Saturday, January 14, 2012

1/14/12: The Walkmen: A Hundred Miles Off

It's clear to me that the Walkmen were the band of the 21st century's first decade.  Unfortunately, the critical establishment and general population will never realize this, as the Walkmen have produced no great statements in their career, preferring instead to produce great music.

A Hundred Miles Off is probably the least great of their albums (though I personally have less use for the beautiful but spotty Everybody Who Pretended to Like Me is Gone), but it's better than people said back in 2006.  In the context of the band's most recent two outings, You and Me and Lisbon, it does sound immature, and rough, and punky, and inconsistent, and maybe even incomplete.  And that's why I like it.  It's the wildest Walkmen album, as if the band had to exorcise all their demons before moving on to calmer, subtler locales.  The shittier the world gets, the more sense A Hundred Miles Off makes.

The album's first and last songs are its most obviously pretty (and as such, the least representative of the record).  They're both fantastic.  "Louisiana" is a festive acoustic strummer, maybe the Walkmen's most joyous song (one undercut by the typically ambiguous refrain of "I GOT MY HANDS FULL").  The cover of Mazarin's "Another One Goes By" is more nostalgic in tone; it's also a coming out party for Paul Maroon, whose unique The Edge-meets-garage-rock playing style and sumptuous guitar tones dominate You and Me.

Between these two hits is a diverse collage of songs and snippets, glued together by a generally pissy attitude. "Tenley Town" is a goddamn hardcore punk song (the band has roots in Washington D.C.); "All Hands and the Cook" has a gothic-organ-led stomp; "Brandy Alexander" returns to the boozy, mumbly style that's occasionally of the band's first two records; "Emma, Get Me a Lemon" soars; and I sing "This Job is Killing Me" every day (usually right after "The Executioner's Song" by Cass McCombs).
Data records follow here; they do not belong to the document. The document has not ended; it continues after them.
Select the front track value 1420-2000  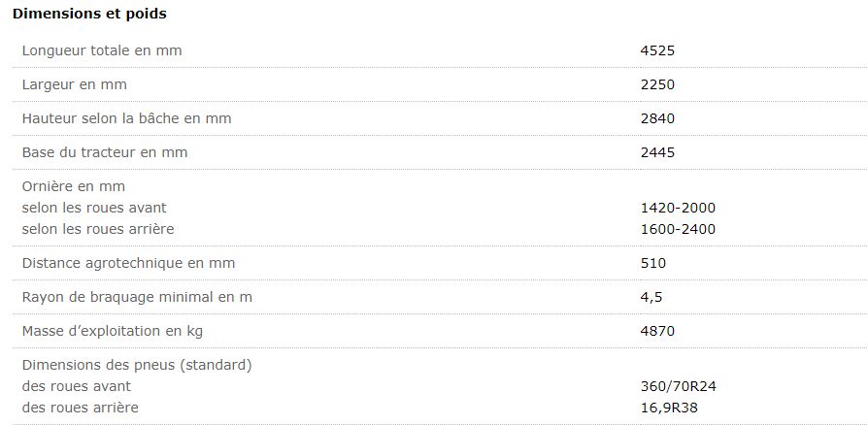[x=678, y=208]
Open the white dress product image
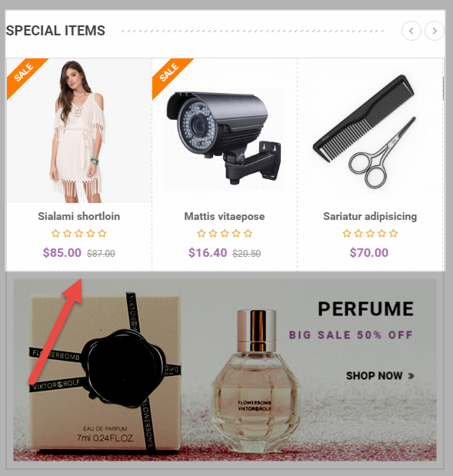 [79, 131]
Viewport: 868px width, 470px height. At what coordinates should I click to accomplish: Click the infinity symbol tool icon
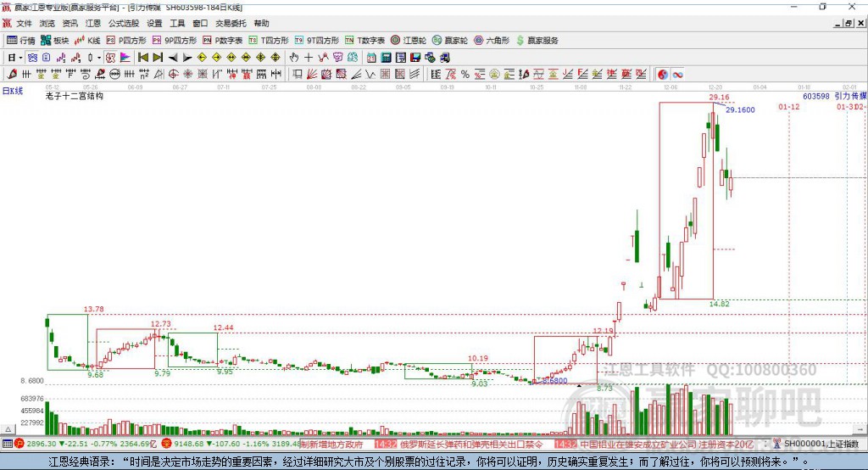(678, 74)
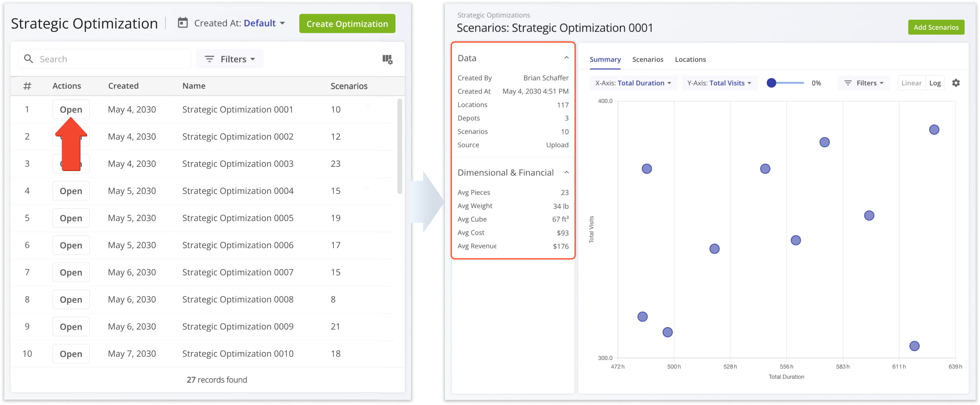The width and height of the screenshot is (980, 405).
Task: Switch to the Locations tab
Action: pos(690,59)
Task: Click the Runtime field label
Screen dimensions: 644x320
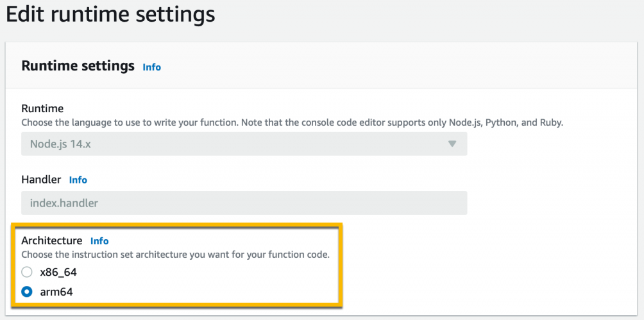Action: (x=42, y=108)
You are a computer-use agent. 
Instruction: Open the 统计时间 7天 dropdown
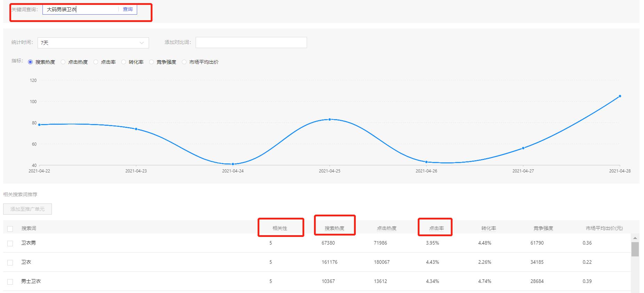click(93, 43)
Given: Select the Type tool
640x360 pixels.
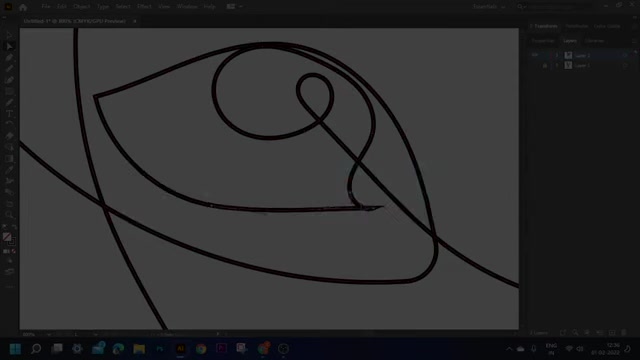Looking at the screenshot, I should coord(9,113).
These are not immediately welcoming songs.  They are written and performed in the mood of 80's underground punk; the mix is slightly off, the guitars have barbed edges, emotions run high. Nevertheless, the sound is wholly the Walkmen's.  I return to "Tenley Town": in what other hardcore song does the guitar, I don't know, "flow" like Paul Maroon's?  What other hardcore singer would dare to project to the sky-- not just scream or growl-- like Hamilton Leithauser?